**What you need to do**. Pick out each of the lines below that contains the word "perform", and copy it in full. Case counts.

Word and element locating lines
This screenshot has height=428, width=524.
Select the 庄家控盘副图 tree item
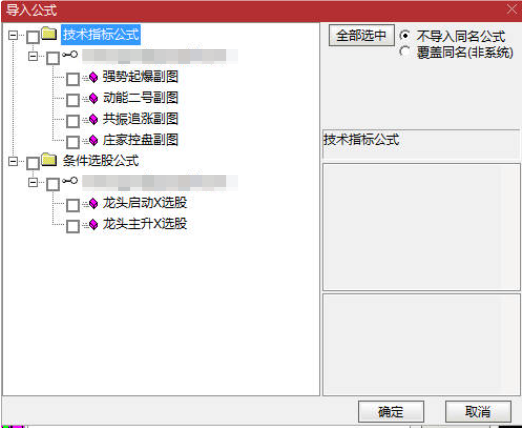(x=140, y=140)
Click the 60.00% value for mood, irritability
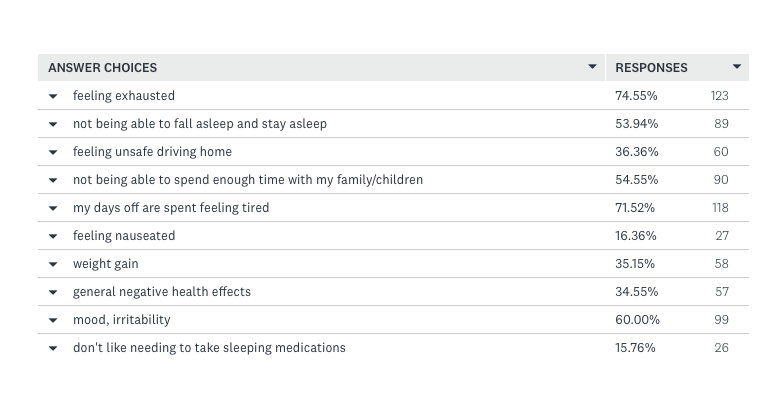Screen dimensions: 781x407 636,320
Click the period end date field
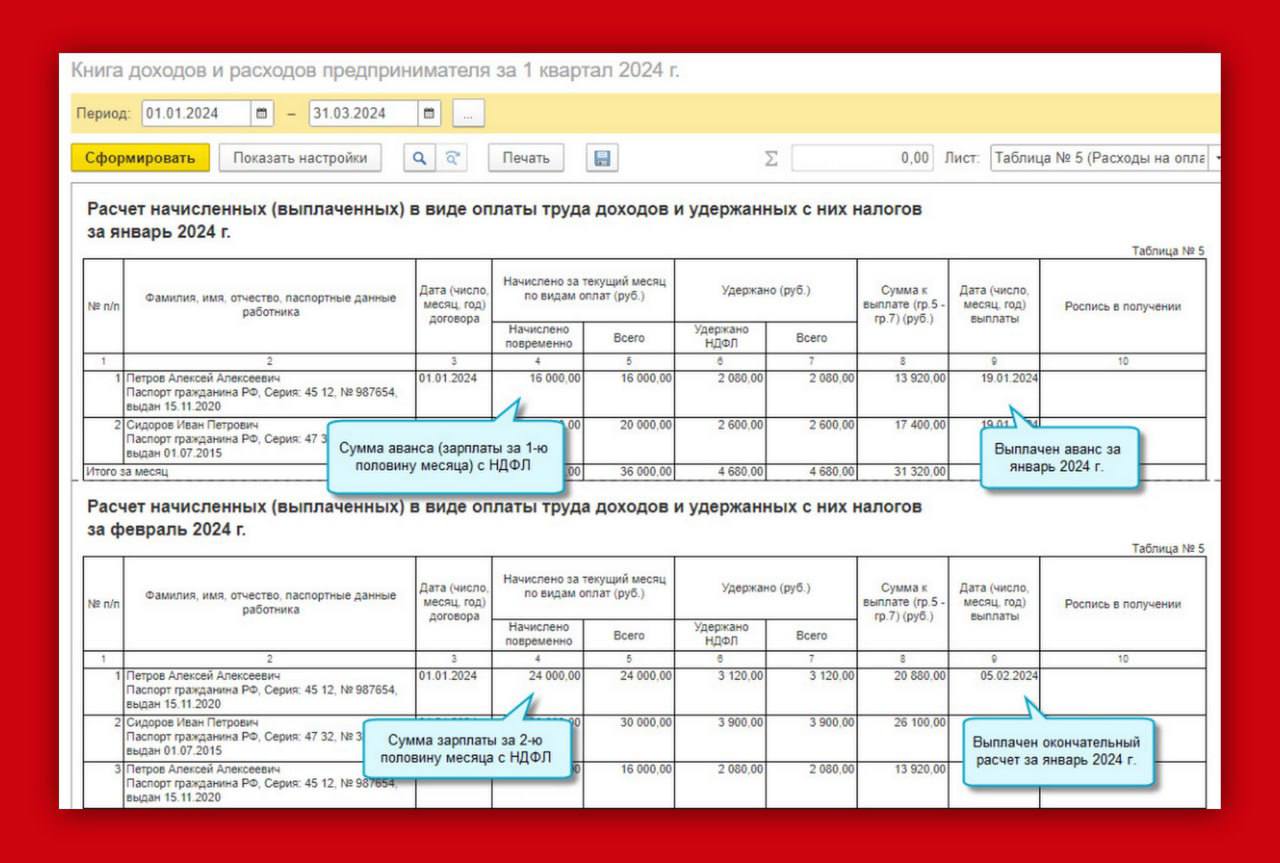Screen dimensions: 1280x863 tap(362, 114)
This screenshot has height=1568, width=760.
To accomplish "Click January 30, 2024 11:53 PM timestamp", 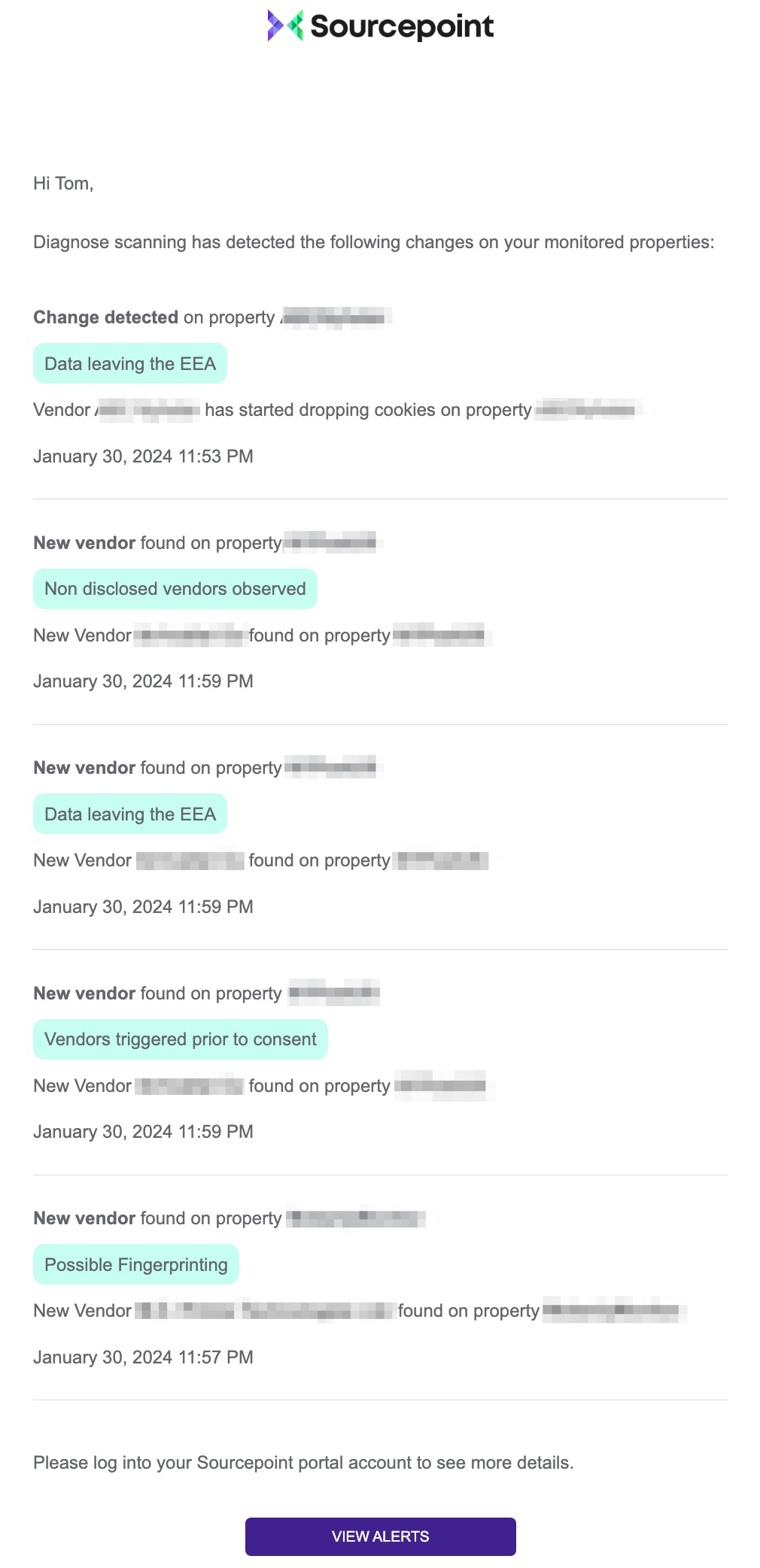I will point(143,456).
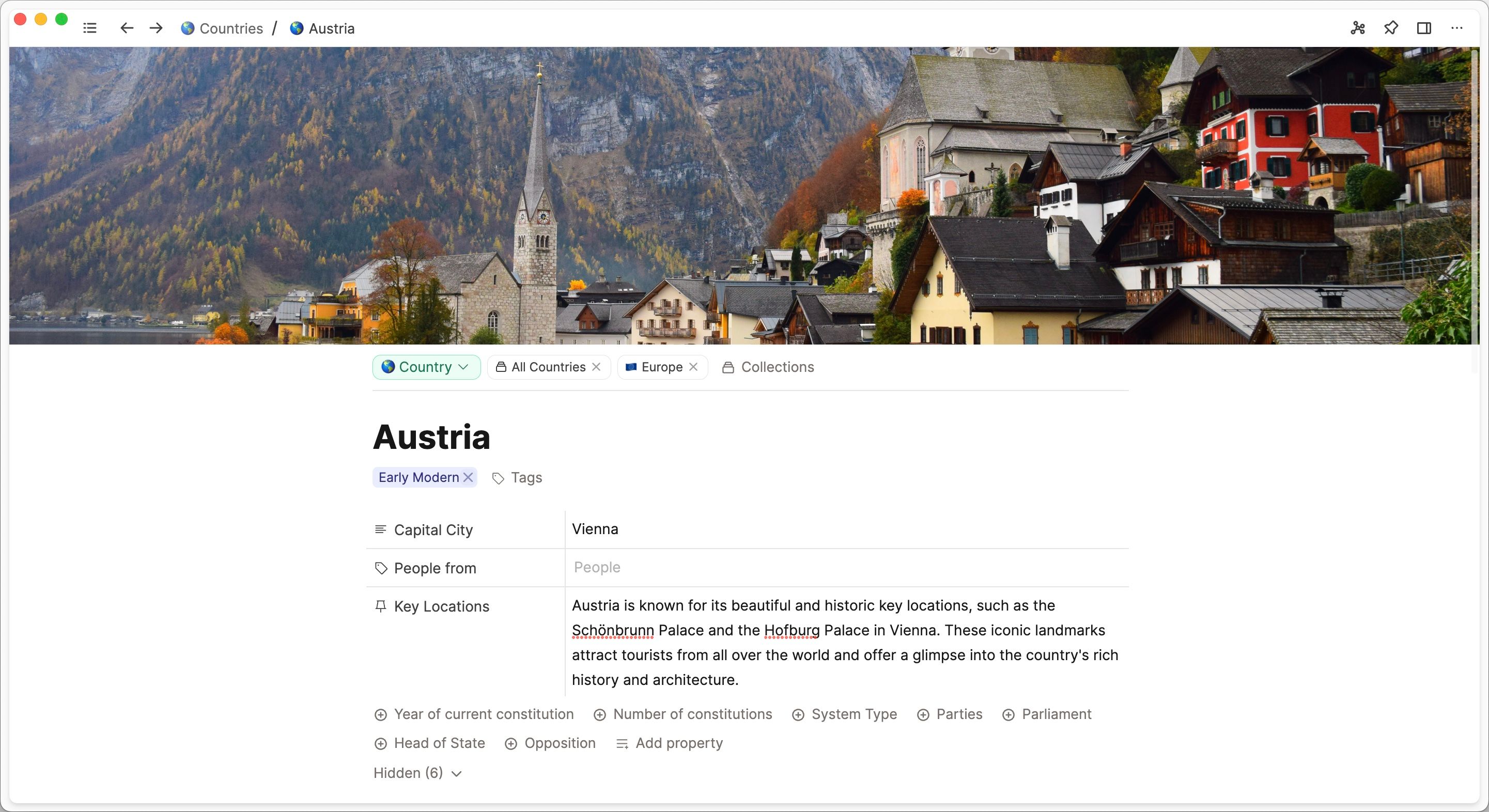
Task: Add the Year of current constitution property
Action: pos(474,714)
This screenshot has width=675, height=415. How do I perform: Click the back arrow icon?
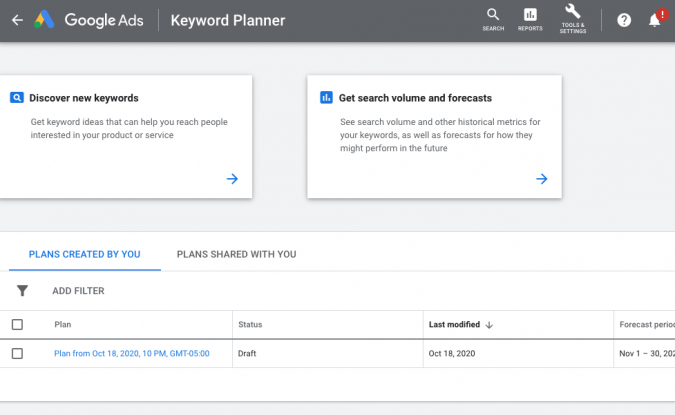(17, 20)
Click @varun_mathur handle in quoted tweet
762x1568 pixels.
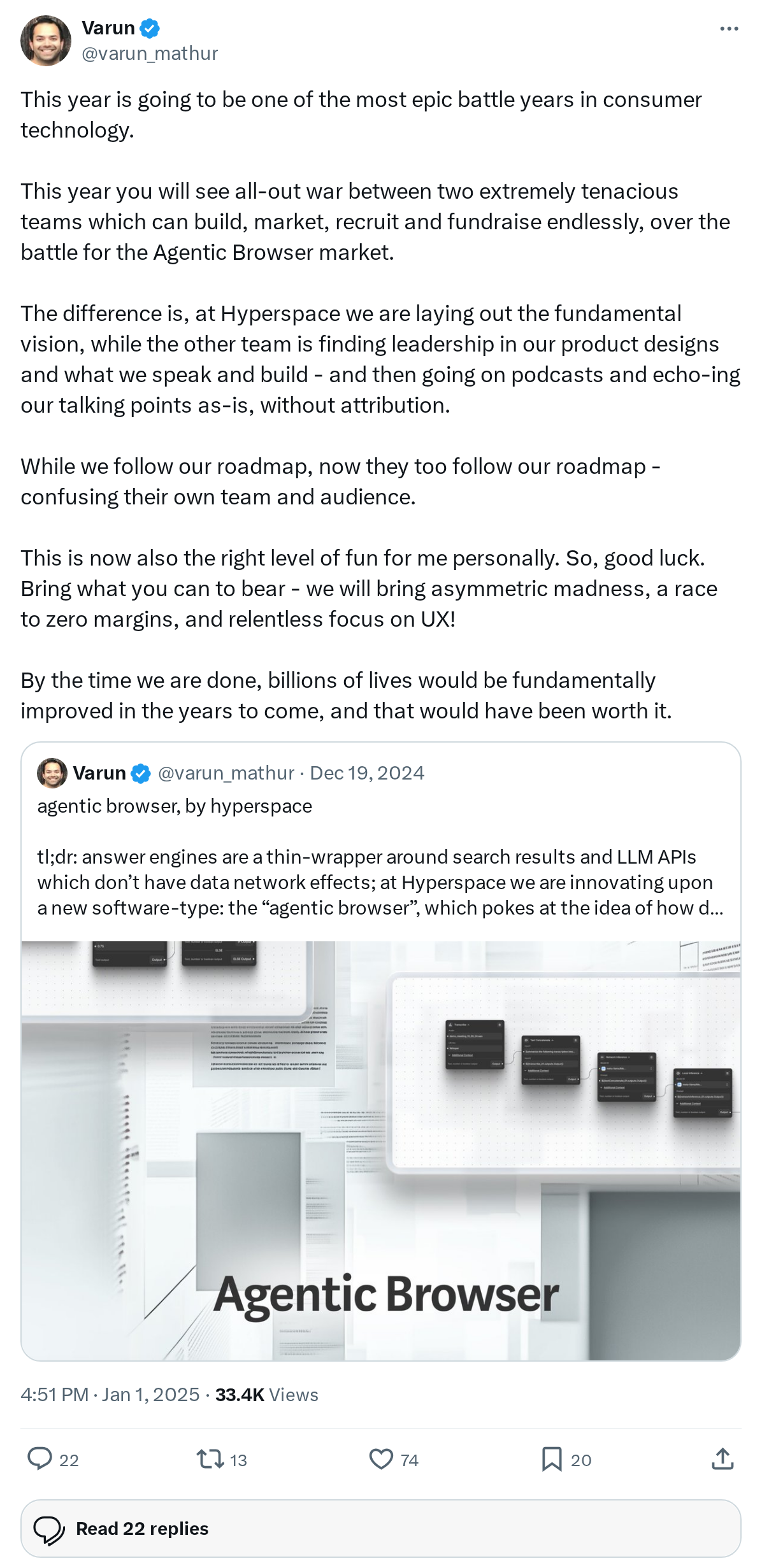pos(226,773)
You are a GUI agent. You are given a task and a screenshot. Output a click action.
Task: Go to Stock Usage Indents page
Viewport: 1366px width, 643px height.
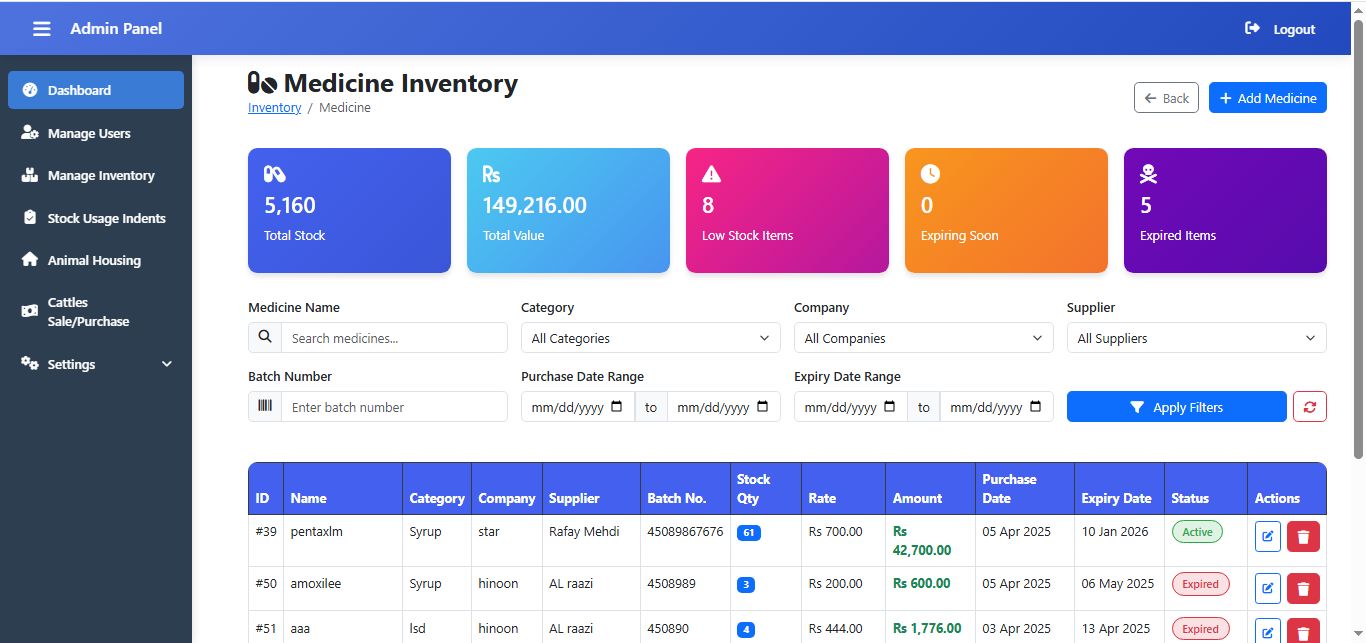click(x=106, y=218)
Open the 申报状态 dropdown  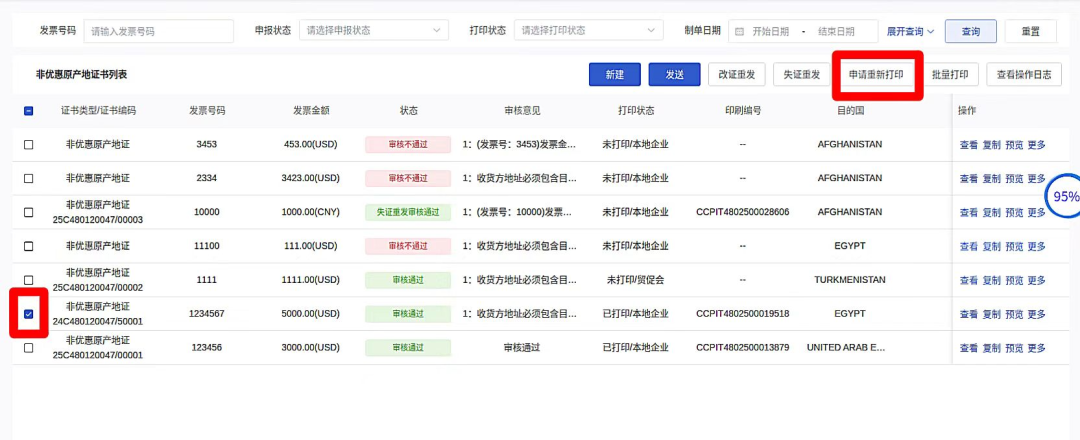tap(373, 31)
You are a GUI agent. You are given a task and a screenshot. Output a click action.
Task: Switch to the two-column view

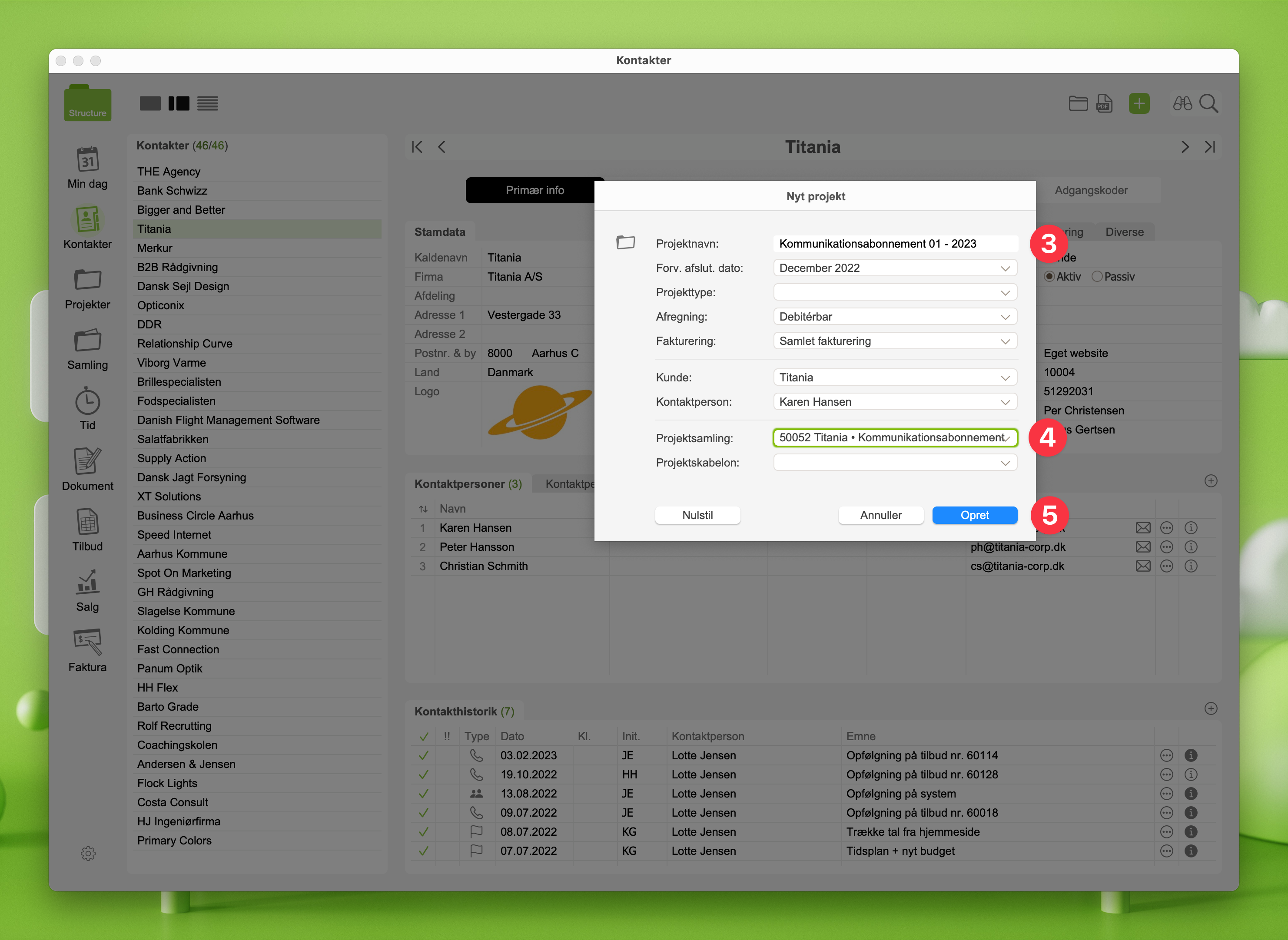coord(179,103)
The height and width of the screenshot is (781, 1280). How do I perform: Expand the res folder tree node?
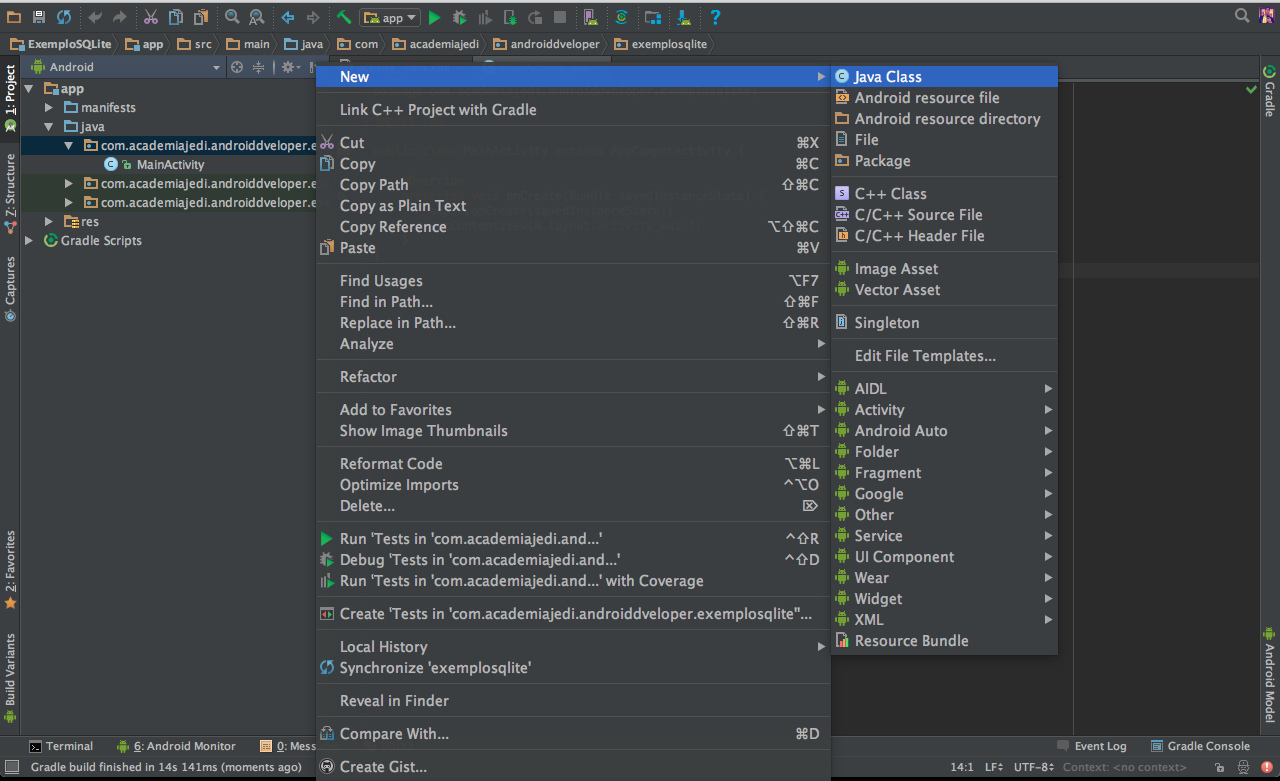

**Reply**.
This screenshot has width=675, height=415. How do I perform: Click the back arrow icon?
The height and width of the screenshot is (781, 1280). How do I perform: Expand the res folder tree node?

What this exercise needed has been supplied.